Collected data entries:
• • • •

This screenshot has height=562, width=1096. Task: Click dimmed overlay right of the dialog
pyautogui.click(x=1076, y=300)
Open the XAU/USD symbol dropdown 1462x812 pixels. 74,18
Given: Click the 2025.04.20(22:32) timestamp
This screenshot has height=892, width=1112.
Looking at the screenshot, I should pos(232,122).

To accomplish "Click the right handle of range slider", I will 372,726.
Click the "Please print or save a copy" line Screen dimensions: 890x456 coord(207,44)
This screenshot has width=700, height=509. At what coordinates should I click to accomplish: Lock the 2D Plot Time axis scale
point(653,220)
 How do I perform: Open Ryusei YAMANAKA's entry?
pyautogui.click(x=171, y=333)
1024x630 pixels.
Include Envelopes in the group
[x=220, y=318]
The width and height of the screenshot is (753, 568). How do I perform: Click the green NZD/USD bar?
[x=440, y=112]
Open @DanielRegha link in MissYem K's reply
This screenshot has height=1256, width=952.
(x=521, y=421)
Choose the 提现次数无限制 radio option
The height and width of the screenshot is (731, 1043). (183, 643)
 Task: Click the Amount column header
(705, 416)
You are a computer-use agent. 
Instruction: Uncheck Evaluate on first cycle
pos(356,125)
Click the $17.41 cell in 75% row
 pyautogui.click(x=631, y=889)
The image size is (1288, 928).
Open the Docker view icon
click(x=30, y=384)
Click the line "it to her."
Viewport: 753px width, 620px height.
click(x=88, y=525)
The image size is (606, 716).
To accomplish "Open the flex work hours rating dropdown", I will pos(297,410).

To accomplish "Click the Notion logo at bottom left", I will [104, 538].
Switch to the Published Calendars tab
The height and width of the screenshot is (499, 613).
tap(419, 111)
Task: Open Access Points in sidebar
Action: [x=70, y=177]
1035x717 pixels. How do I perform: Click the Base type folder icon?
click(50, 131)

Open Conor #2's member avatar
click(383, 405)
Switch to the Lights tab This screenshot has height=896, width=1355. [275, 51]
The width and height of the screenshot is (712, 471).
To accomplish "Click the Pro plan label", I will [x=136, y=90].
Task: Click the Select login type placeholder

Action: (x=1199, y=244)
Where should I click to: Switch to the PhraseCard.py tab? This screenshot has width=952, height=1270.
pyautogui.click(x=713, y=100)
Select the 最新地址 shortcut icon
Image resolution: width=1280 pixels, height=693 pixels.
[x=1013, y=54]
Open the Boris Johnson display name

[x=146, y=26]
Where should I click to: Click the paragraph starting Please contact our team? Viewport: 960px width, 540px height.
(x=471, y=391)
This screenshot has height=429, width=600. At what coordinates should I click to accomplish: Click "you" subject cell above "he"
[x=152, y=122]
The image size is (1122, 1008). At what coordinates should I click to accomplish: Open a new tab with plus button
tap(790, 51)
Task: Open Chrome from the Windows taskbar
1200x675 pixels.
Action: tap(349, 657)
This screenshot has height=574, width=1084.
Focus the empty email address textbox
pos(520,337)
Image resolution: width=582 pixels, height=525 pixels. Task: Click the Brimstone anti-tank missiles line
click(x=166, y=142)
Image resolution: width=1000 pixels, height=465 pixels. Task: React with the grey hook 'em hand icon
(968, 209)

• • • •

Problem to solve: Copy the entries above exactly, but only from the line holding "This screenshot has height=892, width=1112." through the line holding "Switch to the Lights", both included.

Solution for this problem:
This screenshot has height=892, width=1112.
Looking at the screenshot, I should pos(232,122).

To accomplish "Click the right handle of range slider", I will 372,726.
Click the "Please print or save a copy" line Screen dimensions: 890x456 coord(207,44)
This screenshot has width=700, height=509. At what coordinates should I click to accomplish: Lock the 2D Plot Time axis scale
point(653,220)
 How do I perform: Open Ryusei YAMANAKA's entry?
pyautogui.click(x=171, y=333)
1024x630 pixels.
Include Envelopes in the group
[x=220, y=318]
The width and height of the screenshot is (753, 568). How do I perform: Click the green NZD/USD bar?
[x=440, y=112]
Open @DanielRegha link in MissYem K's reply
This screenshot has height=1256, width=952.
(x=521, y=421)
Choose the 提现次数无限制 radio option
The height and width of the screenshot is (731, 1043). (183, 643)
 Task: Click the Amount column header
(705, 416)
You are a computer-use agent. 
Instruction: Uncheck Evaluate on first cycle
pos(356,125)
Click the $17.41 cell in 75% row
 pyautogui.click(x=631, y=889)
The image size is (1288, 928).
Open the Docker view icon
click(x=30, y=384)
Click the line "it to her."
Viewport: 753px width, 620px height.
click(x=88, y=525)
The image size is (606, 716).
To accomplish "Open the flex work hours rating dropdown", I will pos(297,410).

To accomplish "Click the Notion logo at bottom left", I will [104, 538].
Switch to the Published Calendars tab
The height and width of the screenshot is (499, 613).
tap(419, 111)
Task: Open Access Points in sidebar
Action: [x=70, y=177]
1035x717 pixels. How do I perform: Click the Base type folder icon?
click(50, 131)

Open Conor #2's member avatar
click(383, 405)
Switch to the Lights tab This screenshot has height=896, width=1355. [275, 51]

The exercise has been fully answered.